Extracted information
● ● ●

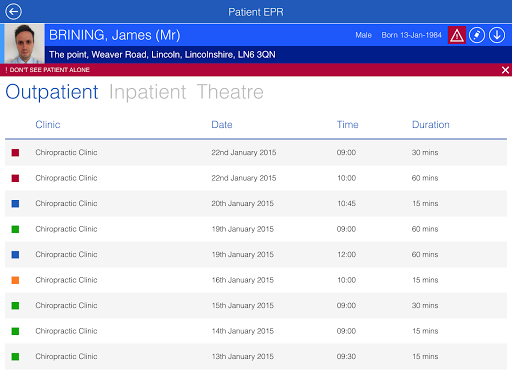Select the 12:00 appointment on 19th January
Image resolution: width=512 pixels, height=374 pixels.
pos(256,255)
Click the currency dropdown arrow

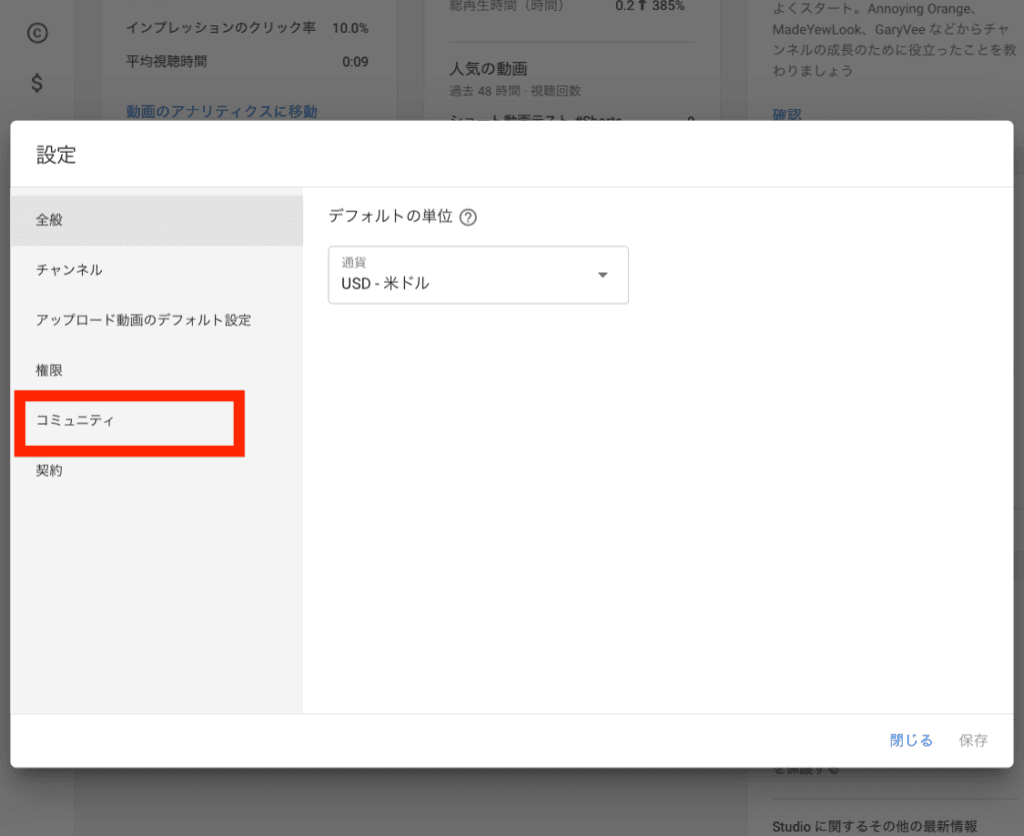[602, 275]
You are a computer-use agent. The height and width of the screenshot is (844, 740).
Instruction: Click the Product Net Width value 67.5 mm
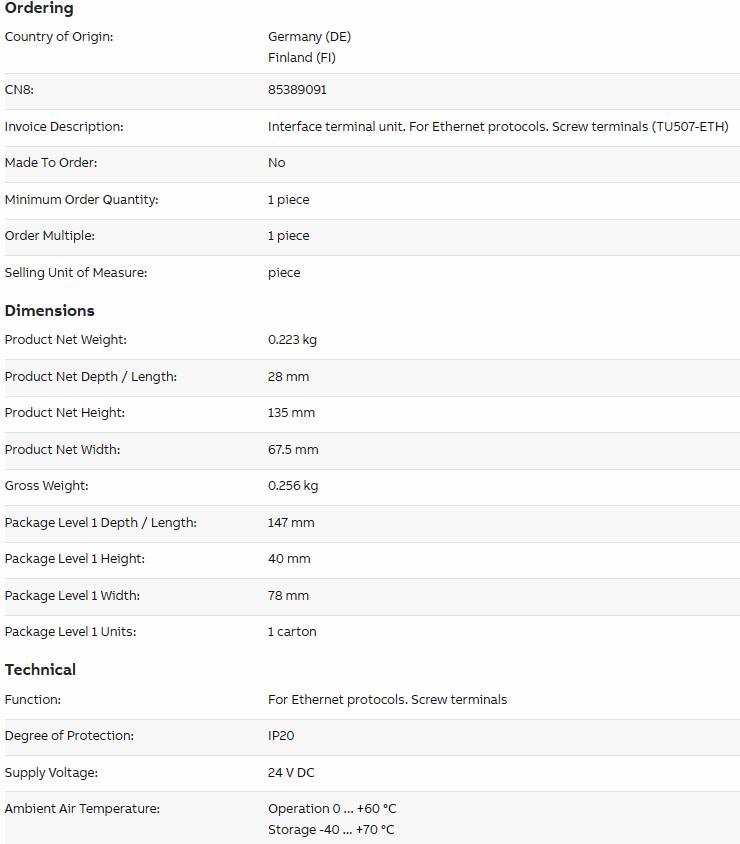pos(293,449)

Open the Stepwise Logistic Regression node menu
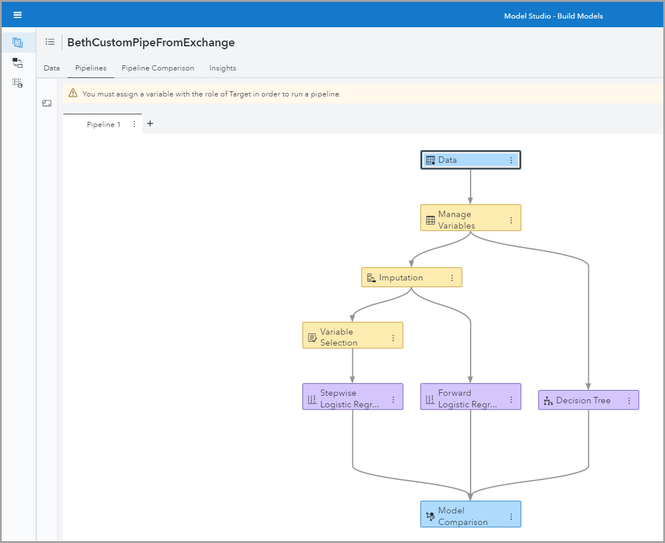[x=393, y=399]
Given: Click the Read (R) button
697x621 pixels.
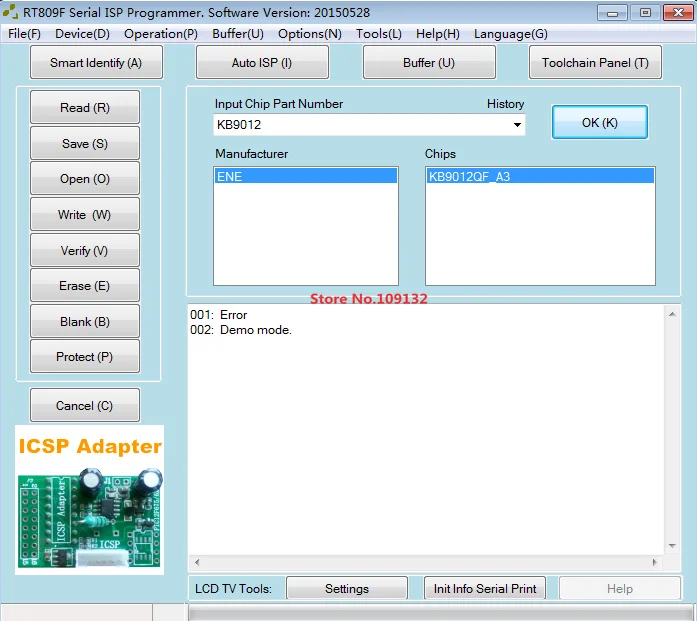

● ● ●

Directions
From the line holding "Click the currency dropdown arrow" through the last line of the material above, each line should be written out exactly, both included; omit the pictures.

Finished exercise
Click the currency dropdown arrow

[602, 275]
You are a computer-use agent. The height and width of the screenshot is (844, 740).
Instruction: Click the Product Net Width value 67.5 mm
pos(293,449)

Open the Stepwise Logistic Regression node menu
[x=393, y=399]
Given: Click the Read (R) button
697x621 pixels.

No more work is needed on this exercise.